* Start INPUT RECORDS *

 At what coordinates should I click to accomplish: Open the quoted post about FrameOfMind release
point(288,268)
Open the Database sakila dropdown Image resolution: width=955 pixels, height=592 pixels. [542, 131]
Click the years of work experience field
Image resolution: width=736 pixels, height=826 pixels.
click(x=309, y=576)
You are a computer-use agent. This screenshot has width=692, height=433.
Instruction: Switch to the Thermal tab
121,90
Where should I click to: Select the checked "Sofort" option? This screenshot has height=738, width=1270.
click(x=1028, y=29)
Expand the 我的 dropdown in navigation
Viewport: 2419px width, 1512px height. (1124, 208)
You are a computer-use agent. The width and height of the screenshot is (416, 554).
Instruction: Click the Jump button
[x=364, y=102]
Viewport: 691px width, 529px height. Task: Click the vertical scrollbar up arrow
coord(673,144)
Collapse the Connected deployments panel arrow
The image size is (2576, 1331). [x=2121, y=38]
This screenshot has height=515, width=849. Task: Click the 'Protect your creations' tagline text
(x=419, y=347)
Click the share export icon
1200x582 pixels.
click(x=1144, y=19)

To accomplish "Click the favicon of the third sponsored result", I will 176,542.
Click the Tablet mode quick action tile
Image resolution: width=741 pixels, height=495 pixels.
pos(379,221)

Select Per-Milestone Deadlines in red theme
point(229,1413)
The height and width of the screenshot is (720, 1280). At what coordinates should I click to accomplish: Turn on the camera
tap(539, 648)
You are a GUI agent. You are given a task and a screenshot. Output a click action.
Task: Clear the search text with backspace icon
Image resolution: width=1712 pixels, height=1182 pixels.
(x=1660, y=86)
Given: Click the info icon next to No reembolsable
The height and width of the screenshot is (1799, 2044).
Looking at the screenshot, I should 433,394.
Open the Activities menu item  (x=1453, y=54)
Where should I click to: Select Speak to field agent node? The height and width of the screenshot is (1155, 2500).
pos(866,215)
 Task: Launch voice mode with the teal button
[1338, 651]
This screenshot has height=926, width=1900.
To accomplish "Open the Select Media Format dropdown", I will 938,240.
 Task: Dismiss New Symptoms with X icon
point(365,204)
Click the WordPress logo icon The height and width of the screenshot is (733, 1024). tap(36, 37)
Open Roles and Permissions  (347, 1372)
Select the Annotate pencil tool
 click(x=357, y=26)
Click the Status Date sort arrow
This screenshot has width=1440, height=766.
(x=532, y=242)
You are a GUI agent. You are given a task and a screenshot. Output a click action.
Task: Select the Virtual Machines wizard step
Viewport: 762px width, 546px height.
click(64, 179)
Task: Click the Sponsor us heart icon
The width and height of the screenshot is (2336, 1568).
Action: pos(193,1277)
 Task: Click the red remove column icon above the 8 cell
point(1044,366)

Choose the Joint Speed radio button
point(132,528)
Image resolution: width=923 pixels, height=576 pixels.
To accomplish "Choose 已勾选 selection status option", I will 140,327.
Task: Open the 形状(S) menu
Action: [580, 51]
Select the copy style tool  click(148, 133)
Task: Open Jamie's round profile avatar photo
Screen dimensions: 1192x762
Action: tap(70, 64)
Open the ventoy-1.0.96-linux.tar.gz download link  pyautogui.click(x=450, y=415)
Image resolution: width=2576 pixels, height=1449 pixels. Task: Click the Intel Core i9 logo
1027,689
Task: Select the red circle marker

* End INPUT RECORDS *

_STATED EXERCISE_
Write out the entire listing above again, word for word, changing nothing.

_RESPONSE BELOW_
 At what coordinates should I click to accomplish: Open the quoted post about FrameOfMind release
point(288,268)
Open the Database sakila dropdown Image resolution: width=955 pixels, height=592 pixels. [542, 131]
Click the years of work experience field
Image resolution: width=736 pixels, height=826 pixels.
click(x=309, y=576)
You are a computer-use agent. This screenshot has width=692, height=433.
Instruction: Switch to the Thermal tab
121,90
Where should I click to: Select the checked "Sofort" option? This screenshot has height=738, width=1270.
click(x=1028, y=29)
Expand the 我的 dropdown in navigation
Viewport: 2419px width, 1512px height. (1124, 208)
You are a computer-use agent. The width and height of the screenshot is (416, 554).
Instruction: Click the Jump button
[x=364, y=102]
Viewport: 691px width, 529px height. Task: Click the vertical scrollbar up arrow
coord(673,144)
Collapse the Connected deployments panel arrow
The image size is (2576, 1331). [x=2121, y=38]
This screenshot has height=515, width=849. Task: Click the 'Protect your creations' tagline text
(x=419, y=347)
Click the share export icon
1200x582 pixels.
click(x=1144, y=19)

To accomplish "Click the favicon of the third sponsored result", I will 176,542.
Click the Tablet mode quick action tile
Image resolution: width=741 pixels, height=495 pixels.
pos(379,221)

Select Per-Milestone Deadlines in red theme
point(229,1413)
The height and width of the screenshot is (720, 1280). At what coordinates should I click to accomplish: Turn on the camera
tap(539, 648)
You are a GUI agent. You are given a task and a screenshot. Output a click action.
Task: Clear the search text with backspace icon
Image resolution: width=1712 pixels, height=1182 pixels.
(x=1660, y=86)
Given: Click the info icon next to No reembolsable
The height and width of the screenshot is (1799, 2044).
Looking at the screenshot, I should 433,394.
Open the Activities menu item  (x=1453, y=54)
Where should I click to: Select Speak to field agent node? The height and width of the screenshot is (1155, 2500).
pos(866,215)
 Task: Launch voice mode with the teal button
[1338, 651]
This screenshot has height=926, width=1900.
To accomplish "Open the Select Media Format dropdown", I will 938,240.
 Task: Dismiss New Symptoms with X icon
point(365,204)
Click the WordPress logo icon The height and width of the screenshot is (733, 1024). tap(36, 37)
Open Roles and Permissions  (347, 1372)
Select the Annotate pencil tool
 click(x=357, y=26)
Click the Status Date sort arrow
This screenshot has width=1440, height=766.
(x=532, y=242)
You are a GUI agent. You are given a task and a screenshot. Output a click action.
Task: Select the Virtual Machines wizard step
Viewport: 762px width, 546px height.
click(64, 179)
Task: Click the Sponsor us heart icon
The width and height of the screenshot is (2336, 1568).
Action: pos(193,1277)
 Task: Click the red remove column icon above the 8 cell
point(1044,366)

Choose the Joint Speed radio button
point(132,528)
Image resolution: width=923 pixels, height=576 pixels.
To accomplish "Choose 已勾选 selection status option", I will 140,327.
Task: Open the 形状(S) menu
Action: [580, 51]
Select the copy style tool  click(148, 133)
Task: Open Jamie's round profile avatar photo
Screen dimensions: 1192x762
Action: tap(70, 64)
Open the ventoy-1.0.96-linux.tar.gz download link  pyautogui.click(x=450, y=415)
Image resolution: width=2576 pixels, height=1449 pixels. Task: Click the Intel Core i9 logo
1027,689
Task: Select the red circle marker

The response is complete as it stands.